Making Neapolitan Pizza Dough

With the knowledge of each ingredient and the important roles they play (see pages 92–95), we can now make Neapolitan pizza dough.

Tip: Weigh out all your ingredients before you start.


1000g (35oz) ‘00’ flour (we recommend Caputo ‘blue’)
2g (⅔tsp) fresh yeast
620ml (21fl oz) tepid water
30g (1oz) fine sea salt


  1. Make a mountain of flour in the middle of the table. Using your fist, make a deep well in the middle of the flour, exposing the surface of the table (turning your mountain into a moon crater).
  2. Crumble the yeast into the tepid water. Use your good hand to mash up the yeast in the water until it has dissolved. (Keep the other hand dry for taking Instagram photos to show off to your friends.) Fill your crater of flour with a third of the yeast/water mix. Using your fingertips, start making very small circular motions to combine the flour and water.
  3. Start dragging in some more flour to the mix, by ‘undercutting’ the walls of the crater with your fingertips.
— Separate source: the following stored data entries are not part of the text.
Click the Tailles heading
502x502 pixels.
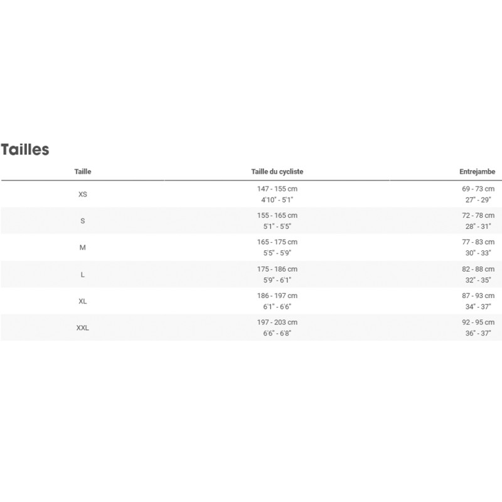[x=25, y=149]
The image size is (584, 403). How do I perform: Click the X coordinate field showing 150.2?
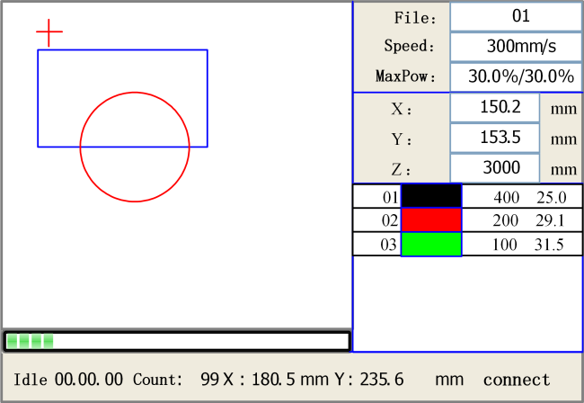(494, 108)
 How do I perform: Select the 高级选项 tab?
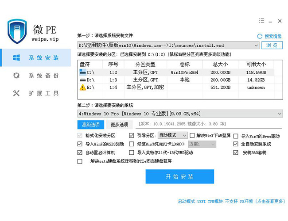[x=90, y=125]
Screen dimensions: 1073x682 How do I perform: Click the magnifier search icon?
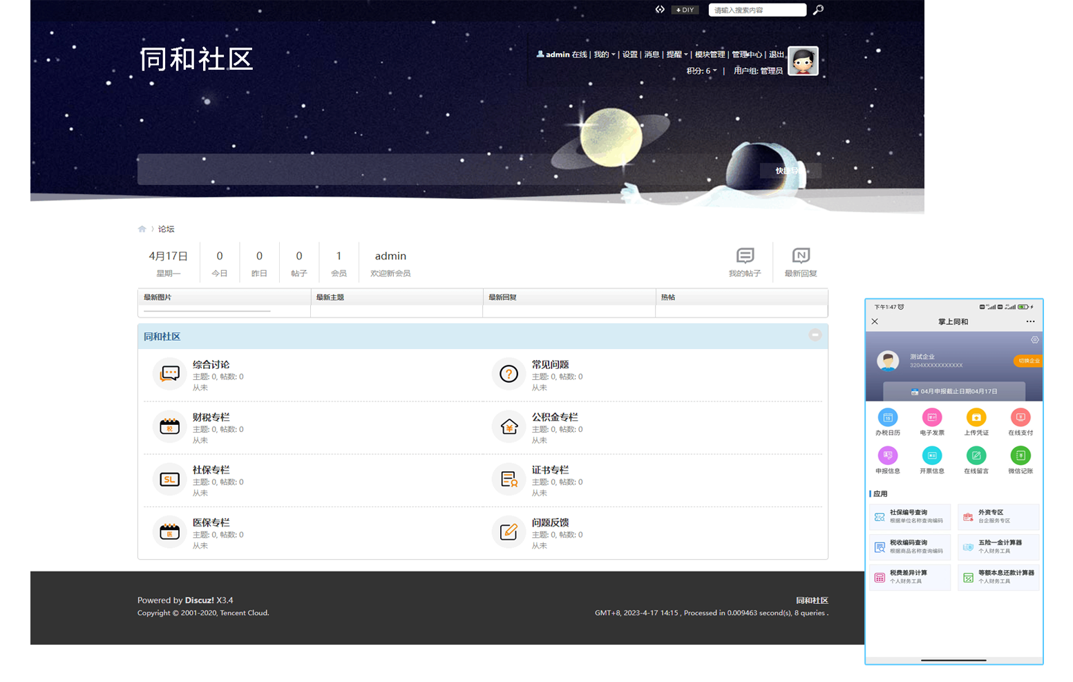(x=818, y=10)

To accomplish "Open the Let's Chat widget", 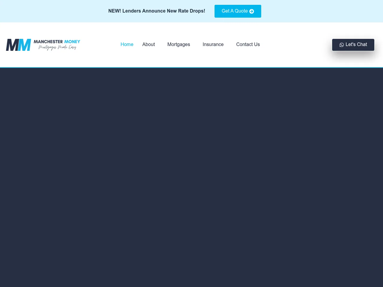I will tap(353, 45).
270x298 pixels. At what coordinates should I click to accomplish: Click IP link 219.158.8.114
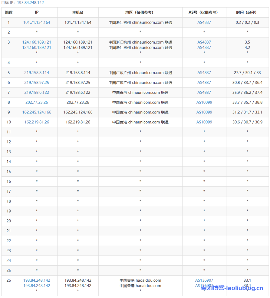[x=37, y=73]
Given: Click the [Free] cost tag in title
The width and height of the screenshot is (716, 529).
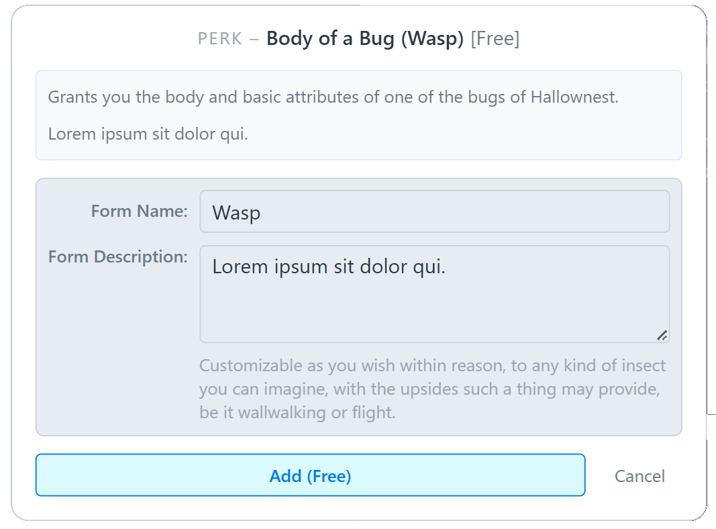Looking at the screenshot, I should [x=495, y=39].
As you do this the mixture in the middle will become thicker. Once it reaches the consistency of porridge you need to add a bit more water. Don’t let it get too thick; if it starts to form a dough too soon it becomes difficult to incorporate the rest of the water. Keep dragging in a little flour to thicken the mix, then pouring a little bit more water in to loosen it, until you have all the water used up.
  4. Sprinkle the sea salt over the mixture while it’s still very wet to ensure it dissolves and disperses evenly throughout the dough. Now use both hands to push the remaining flour from the outside into the middle. Fold and press the mix until all the flour is absorbed and a dough comes together. If you have a dough scraper it really helps get everything off the table, but you can improvise with a paint scraper, spatula or knife.
  5. Work the gluten by kneading the dough. Use the heel of your hand to stretch out the dough and roll it back up, while the other hand acts like an anchor. You’ll be able to see the strands of gluten stretching, breaking, being put back together and becoming stronger. Continue this for about 8 minutes until the dough becomes smooth and glossy. It should also feel tighter and elastic.
  6. Let the dough have a 10-minute rest to relax the gluten. Cover the dough with a damp cloth or some clingfilm (plastic wrap) to keep the air from drying it out. Then divide your bulk of dough into individual portions. We recommend 230g (8oz) dough balls for 10-inch pizzas. Ensure your dough balls are neatly shaped – pinched at the bottom and tight on the top – then place them in a tray or container 3cm (1in) apart. Cover with a tight lid or clingfilm (plastic wrap).
  7. Now you can relax. The yeast will take over from here. Leave the dough at room temperature for approximately 6 hours until it expands to almost double its size, then store in the fridge overnight. The next day remove the dough from the fridge for 1–2 hours and bring it back to room temperature before making your pizzas

Tomato Sauce

Makes enough for 4 pizzas

1 x 400g (14oz) can of San Marzano (or any good-quality Italian) tomatoes

a good pinch of sea salt


In a large bowl, crush the tomatoes by hand. (This is the old-school way they used to do it in Naples, and for good reason. If you put the tomatoes in a food processor you end up with a depressingly smooth sauce that lacks texture.) Once you’ve crushed the hell out of your tomatoes, add a pinch of salt to taste and that’s it! Pure, unadulterated tomato goodness.